The main room at Fitness for Health has 17 exergaming stations and feels like a cross between a gym and an arcade. Flashing lights and beeping sounds come from large freestanding and wall-mounted machines. The floor is made of recycled tires. There’s a rock wall, mini artificial turf field and a long, narrow trampoline. Doors open to reveal four smaller rooms that are games themselves: One is filled with a glow-in-the-dark climbing wall; another is a dark room that can be set up like a laser maze with crisscrossing neon green light beams a la Mission Impossible. Another room has a light board for a floor.

Sickel and his staff—which includes occupational, speech and physical therapists—see clients ranging in age from 2½ to 91. Many have developmental disabilities such as autism, Down syndrome and ADHD, and take one-on-one sessions with the type of trainer or therapist they need. (There are no memberships to Fitness for Health; clients can pay per visit or purchase a package.) Other clients come in for weight management and wellness classes, or for the facility’s athletic performance development program, all of which utilize the exergaming concept. Exergaming can help improve reaction time, peripheral vision, balance, kinesthetic sense (what your body is doing in relation to things around you) and motor skills. “We take a lot for granted, just even catching a ball or kicking a ball,” says Sickel, who often works with clients on motor planning tasks such as tying their shoes. His own daughter, Amanda, who also has ADHD, graduated from college with a degree in psychology and now works with children who have special needs. “Kids very low in motor [skills] have low confidence, low self-esteem, and that leads to an incredible amount of stress,” Sickel says.

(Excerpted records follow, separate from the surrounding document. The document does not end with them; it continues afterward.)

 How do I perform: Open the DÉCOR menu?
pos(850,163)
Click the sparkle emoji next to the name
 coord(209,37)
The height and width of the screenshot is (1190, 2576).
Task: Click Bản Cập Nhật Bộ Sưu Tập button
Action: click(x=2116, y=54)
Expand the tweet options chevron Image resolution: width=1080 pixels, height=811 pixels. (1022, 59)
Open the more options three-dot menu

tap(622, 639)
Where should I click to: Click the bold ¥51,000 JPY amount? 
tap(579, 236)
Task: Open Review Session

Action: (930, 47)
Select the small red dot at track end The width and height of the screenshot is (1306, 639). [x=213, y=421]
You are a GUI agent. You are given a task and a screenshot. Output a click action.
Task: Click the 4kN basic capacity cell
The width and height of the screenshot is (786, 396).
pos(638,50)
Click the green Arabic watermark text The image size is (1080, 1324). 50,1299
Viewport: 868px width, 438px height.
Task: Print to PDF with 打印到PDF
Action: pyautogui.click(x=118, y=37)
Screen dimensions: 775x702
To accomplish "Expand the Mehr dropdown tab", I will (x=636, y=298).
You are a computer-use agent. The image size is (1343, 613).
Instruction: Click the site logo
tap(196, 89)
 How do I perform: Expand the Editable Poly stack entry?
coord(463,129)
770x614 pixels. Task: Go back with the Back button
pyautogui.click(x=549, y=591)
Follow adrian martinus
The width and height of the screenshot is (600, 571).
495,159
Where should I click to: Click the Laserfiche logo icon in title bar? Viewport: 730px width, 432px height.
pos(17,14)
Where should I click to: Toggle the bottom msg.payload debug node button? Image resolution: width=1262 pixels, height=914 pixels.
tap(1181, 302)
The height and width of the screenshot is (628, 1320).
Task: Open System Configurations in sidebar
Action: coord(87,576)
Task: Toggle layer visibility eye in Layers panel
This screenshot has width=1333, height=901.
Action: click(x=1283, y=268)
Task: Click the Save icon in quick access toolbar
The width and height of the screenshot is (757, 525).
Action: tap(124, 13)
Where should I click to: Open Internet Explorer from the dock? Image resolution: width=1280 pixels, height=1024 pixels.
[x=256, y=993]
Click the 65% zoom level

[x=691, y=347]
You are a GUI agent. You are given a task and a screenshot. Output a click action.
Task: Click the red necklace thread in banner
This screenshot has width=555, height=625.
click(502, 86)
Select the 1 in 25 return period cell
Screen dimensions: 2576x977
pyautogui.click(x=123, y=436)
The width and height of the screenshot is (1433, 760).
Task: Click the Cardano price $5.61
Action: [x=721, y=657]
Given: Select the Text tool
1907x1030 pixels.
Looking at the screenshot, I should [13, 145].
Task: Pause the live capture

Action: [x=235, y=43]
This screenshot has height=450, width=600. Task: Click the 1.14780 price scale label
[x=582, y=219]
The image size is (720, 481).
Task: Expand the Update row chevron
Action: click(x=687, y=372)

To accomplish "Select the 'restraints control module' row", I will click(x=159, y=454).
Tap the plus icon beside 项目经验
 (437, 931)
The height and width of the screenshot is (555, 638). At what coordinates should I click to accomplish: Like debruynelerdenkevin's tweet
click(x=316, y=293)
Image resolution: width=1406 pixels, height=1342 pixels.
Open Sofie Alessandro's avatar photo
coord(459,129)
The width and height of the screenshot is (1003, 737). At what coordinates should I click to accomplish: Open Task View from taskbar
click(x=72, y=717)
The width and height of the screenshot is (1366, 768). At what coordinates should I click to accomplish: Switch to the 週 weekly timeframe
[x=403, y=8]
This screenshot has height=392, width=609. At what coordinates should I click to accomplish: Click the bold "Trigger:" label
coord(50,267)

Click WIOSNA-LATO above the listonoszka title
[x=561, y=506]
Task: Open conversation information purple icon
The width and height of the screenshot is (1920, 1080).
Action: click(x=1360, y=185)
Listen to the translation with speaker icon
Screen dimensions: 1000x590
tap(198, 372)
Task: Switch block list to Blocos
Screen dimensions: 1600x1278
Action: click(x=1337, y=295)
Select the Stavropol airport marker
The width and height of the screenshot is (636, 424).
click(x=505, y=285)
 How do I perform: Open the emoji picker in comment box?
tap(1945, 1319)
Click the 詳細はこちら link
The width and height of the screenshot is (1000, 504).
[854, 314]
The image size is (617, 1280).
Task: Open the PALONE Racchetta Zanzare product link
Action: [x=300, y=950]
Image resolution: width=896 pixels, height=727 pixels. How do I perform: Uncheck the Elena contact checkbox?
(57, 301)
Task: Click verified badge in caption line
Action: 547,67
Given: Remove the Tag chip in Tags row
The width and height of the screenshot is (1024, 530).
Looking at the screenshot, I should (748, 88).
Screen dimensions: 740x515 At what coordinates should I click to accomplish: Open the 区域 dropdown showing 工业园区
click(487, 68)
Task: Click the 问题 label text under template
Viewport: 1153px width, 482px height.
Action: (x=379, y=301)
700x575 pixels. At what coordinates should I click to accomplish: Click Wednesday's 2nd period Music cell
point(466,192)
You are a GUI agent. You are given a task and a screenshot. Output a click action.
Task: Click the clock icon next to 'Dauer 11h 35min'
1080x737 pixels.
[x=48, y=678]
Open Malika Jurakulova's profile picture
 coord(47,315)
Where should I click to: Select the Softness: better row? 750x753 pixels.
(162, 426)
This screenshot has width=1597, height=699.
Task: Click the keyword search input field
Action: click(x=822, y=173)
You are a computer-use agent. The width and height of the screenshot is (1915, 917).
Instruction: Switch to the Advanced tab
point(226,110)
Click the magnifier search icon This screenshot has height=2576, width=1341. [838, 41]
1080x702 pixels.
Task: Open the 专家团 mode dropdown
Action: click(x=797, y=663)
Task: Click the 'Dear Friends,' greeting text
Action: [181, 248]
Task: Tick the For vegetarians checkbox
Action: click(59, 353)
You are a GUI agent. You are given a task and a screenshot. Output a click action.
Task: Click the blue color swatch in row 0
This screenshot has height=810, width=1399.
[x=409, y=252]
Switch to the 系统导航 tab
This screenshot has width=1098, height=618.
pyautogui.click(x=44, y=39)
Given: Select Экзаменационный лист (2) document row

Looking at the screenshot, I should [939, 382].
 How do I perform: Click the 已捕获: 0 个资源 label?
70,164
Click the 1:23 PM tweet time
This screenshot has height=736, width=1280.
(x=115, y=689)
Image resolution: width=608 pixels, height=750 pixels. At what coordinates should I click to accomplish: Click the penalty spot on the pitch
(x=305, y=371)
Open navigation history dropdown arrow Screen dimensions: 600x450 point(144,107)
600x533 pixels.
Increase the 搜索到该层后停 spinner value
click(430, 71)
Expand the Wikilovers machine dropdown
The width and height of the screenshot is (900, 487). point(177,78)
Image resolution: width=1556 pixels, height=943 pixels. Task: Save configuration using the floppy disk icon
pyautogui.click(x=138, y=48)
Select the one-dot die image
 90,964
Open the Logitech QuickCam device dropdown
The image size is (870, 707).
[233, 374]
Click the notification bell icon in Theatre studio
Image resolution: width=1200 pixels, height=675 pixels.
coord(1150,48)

About 18 years ago, Ethan Ulanow’s parents, Les and Lori, decided to try exergaming at Fitness for Health to help their then-kindergartener, who struggled with extreme emotions that often showed up as anger. The youngster had seen specialist after specialist but never received an accurate diagnosis. 

Ethan, now 22, describes himself as a “special needs poster child of the ’90s.” He couldn’t control his behavior—at school, he would kick, throw pencils, scream and flip desks. “My parents were always my biggest advocates. They were always the ones looking for new programs, looking for new things,” he says.

But Ethan wanted nothing to do with Fitness for Health. The first time he spotted the Trazer, an interactive gaming system similar to the Nintendo Wii, he hid behind the TV. “I was so terrified,” he says. “It was a new environment, and I did not like new things.”

Sickel sat on the floor near him. “It’s OK, bud, it’s OK,” Sickel said. “You can come out—we’re here to have fun.” Ethan spent his first 30-minute session hiding. But after a few more visits he began to warm up to Sickel, and to the games. After spending his days in school being told, “Don’t do this. Don’t climb on that. Don’t touch that,” Fitness for Health became an outlet. 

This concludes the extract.